Editorial 1: Limited gains
Context
A brief dip in inflation offers little lasting benefit.
Introduction
India’s inflation landscape has shifted dramatically in recent years, moving from levels above the RBI’s comfort bandto well below it. July 2025 retail inflation reached its lowest point since 2017, driven mainly by a drop in food prices. While this provides short-term relief, underlying growth challenges and structural weaknesses mean the economic picture remains mixed.
Shift in Inflation Dynamics
- Two years ago, inflation was above the RBI’s 2%–6% comfort band; now it is below the lower limit.
- July 2025 retail inflation: 1.55%, the lowest since June 2017.
- Drop largely driven by a contraction in food prices, not a statistical fluke.
Significance of the Base Effect
- Base effect in July was low: food inflation in July 2024 was already at a 13-month low.
- A further contraction this year means genuine price reduction rather than an effect of high prior-year prices.
Drivers of Continued Low Inflation
- Improved sowing conditions.
- Good monsoon progress.
- Favourable base effect from late 2024’s inflation surge.
- Core inflation (excluding food and fuel) at 4.1%, matching RBI’s target.
External Risks to Price Stability
- Possible risk if India shifts from Russian crude to costlier Gulf oil, though government says national interest comes first.
- The Trump–Putin meeting could ease recent tariff-related pressures.
RBI’s Inflation Forecast
- Inflation expected to start rising only from January 2026.
- Short-term outlook is positive, but complacency is discouraged.
Signs of Economic Growth Slowdown
- Index of Industrial Production at a 10-month low; capital and consumer goods output is weak.
- GST revenue growth slowed to single digits in June–July 2025.
- Gross direct tax collections contracted this financial year.
- Car sales to dealers hit an 18-month low in June.
- UPI transactions fell month-on-month three times in 2025, signalling weak demand.
Risks to GDP Outlook
- RBI still projects 6.5% GDP growth for FY2025–26, but this may be overly optimistic.
- Even if the U.S. removes new 25% tariffs, the existing 25% duties could still cut GDP by 0.2 percentage points.
- Growth remains too fragile to ignore such potential losses.
Structural and Demand-Side Challenges
- Persistent structural issues in the economy.

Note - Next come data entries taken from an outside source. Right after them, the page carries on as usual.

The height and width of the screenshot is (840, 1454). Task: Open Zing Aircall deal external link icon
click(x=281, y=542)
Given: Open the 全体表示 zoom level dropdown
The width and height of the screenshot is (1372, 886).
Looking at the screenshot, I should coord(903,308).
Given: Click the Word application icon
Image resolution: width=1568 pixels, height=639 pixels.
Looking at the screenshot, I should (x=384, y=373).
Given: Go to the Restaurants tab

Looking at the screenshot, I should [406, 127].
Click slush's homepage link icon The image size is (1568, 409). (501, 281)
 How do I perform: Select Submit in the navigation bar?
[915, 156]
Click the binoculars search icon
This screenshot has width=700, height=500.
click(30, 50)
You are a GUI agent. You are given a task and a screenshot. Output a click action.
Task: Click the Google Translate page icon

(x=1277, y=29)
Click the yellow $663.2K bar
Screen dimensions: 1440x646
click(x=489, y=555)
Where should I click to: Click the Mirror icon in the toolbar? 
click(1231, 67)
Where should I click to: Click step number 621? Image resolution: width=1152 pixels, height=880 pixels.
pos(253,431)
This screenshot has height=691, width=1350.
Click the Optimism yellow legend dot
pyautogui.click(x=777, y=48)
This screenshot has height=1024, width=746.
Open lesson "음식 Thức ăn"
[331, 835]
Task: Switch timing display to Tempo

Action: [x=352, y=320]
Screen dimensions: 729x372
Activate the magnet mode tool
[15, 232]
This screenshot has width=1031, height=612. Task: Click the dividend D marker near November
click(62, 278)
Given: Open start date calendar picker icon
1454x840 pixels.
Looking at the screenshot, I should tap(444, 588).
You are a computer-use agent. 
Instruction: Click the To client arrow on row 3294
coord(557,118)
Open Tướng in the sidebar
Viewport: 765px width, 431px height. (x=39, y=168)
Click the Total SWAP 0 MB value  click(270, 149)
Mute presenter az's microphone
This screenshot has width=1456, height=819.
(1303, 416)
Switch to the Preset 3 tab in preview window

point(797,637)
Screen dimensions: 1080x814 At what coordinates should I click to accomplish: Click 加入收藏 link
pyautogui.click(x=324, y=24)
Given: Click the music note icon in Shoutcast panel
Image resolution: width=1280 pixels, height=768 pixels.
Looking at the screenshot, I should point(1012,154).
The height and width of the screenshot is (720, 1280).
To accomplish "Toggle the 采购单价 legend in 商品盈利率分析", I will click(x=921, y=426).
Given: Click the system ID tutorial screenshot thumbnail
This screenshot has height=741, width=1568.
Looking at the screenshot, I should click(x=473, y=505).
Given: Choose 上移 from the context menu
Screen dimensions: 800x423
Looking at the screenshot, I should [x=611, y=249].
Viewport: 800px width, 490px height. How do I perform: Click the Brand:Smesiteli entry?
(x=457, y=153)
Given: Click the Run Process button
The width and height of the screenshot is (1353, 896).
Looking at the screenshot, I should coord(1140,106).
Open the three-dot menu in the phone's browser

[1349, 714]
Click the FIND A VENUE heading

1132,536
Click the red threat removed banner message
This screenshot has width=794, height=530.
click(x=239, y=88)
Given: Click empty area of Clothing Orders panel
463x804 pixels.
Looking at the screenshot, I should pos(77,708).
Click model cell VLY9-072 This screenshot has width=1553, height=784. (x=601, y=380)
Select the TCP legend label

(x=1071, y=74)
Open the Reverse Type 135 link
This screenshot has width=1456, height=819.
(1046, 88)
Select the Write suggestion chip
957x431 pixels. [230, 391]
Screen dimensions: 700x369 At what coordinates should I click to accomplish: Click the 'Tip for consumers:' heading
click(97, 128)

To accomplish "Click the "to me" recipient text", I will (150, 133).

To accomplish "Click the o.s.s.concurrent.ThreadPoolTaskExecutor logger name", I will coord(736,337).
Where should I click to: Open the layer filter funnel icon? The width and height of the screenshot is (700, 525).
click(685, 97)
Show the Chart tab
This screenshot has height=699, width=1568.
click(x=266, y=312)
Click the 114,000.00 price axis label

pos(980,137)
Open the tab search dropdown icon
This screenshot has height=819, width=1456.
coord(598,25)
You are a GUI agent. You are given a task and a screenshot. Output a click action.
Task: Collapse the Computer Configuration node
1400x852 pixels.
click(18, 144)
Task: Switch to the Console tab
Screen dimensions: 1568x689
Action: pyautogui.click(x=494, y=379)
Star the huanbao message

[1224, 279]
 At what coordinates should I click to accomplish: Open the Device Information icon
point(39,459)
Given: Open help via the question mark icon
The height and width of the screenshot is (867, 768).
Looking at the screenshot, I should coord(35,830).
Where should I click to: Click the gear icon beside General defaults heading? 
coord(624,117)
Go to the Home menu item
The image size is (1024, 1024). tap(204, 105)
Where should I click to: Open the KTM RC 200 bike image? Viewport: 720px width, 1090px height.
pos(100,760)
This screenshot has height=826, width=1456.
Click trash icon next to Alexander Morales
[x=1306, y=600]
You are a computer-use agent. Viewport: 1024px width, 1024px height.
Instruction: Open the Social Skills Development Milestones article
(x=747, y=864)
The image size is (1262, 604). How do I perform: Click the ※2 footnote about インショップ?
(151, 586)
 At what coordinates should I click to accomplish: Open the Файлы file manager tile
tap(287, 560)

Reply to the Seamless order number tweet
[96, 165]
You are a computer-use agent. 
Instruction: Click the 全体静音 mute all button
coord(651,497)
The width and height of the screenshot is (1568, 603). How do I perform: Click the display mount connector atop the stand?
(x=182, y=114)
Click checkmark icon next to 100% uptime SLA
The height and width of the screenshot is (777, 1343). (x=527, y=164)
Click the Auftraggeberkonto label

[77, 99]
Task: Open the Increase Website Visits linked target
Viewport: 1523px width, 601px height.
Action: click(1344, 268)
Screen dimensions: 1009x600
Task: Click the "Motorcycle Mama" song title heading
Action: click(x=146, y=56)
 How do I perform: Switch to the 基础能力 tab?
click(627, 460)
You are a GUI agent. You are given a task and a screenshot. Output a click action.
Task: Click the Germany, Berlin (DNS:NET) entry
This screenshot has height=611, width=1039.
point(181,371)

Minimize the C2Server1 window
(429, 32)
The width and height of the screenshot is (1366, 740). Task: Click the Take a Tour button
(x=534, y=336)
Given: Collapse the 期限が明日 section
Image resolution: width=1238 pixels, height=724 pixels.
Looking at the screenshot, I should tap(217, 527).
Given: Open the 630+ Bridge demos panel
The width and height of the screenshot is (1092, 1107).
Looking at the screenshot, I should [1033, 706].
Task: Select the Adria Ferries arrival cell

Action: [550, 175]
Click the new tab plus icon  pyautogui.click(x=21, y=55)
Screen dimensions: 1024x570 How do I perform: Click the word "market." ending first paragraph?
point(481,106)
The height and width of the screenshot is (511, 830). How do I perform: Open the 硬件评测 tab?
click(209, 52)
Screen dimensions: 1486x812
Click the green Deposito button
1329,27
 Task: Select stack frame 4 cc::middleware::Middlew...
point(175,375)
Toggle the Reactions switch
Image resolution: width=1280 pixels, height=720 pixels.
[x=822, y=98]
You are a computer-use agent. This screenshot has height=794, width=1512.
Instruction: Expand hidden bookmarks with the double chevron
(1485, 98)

- Subdued demand despite low inflation.
- Temporary price relief won’t translate into long-term growth without deeper reforms.
Conclusion
India’s low inflation offers breathing space for monetary policy and household budgets, but it cannot mask economic fragility. Weak demand, sluggish industrial output, and structural bottlenecks pose risks to sustained growth. Without addressing these challenges, the current price stability may prove temporary, and the nation’s growth momentum could falter despite favourable short-term economic conditions.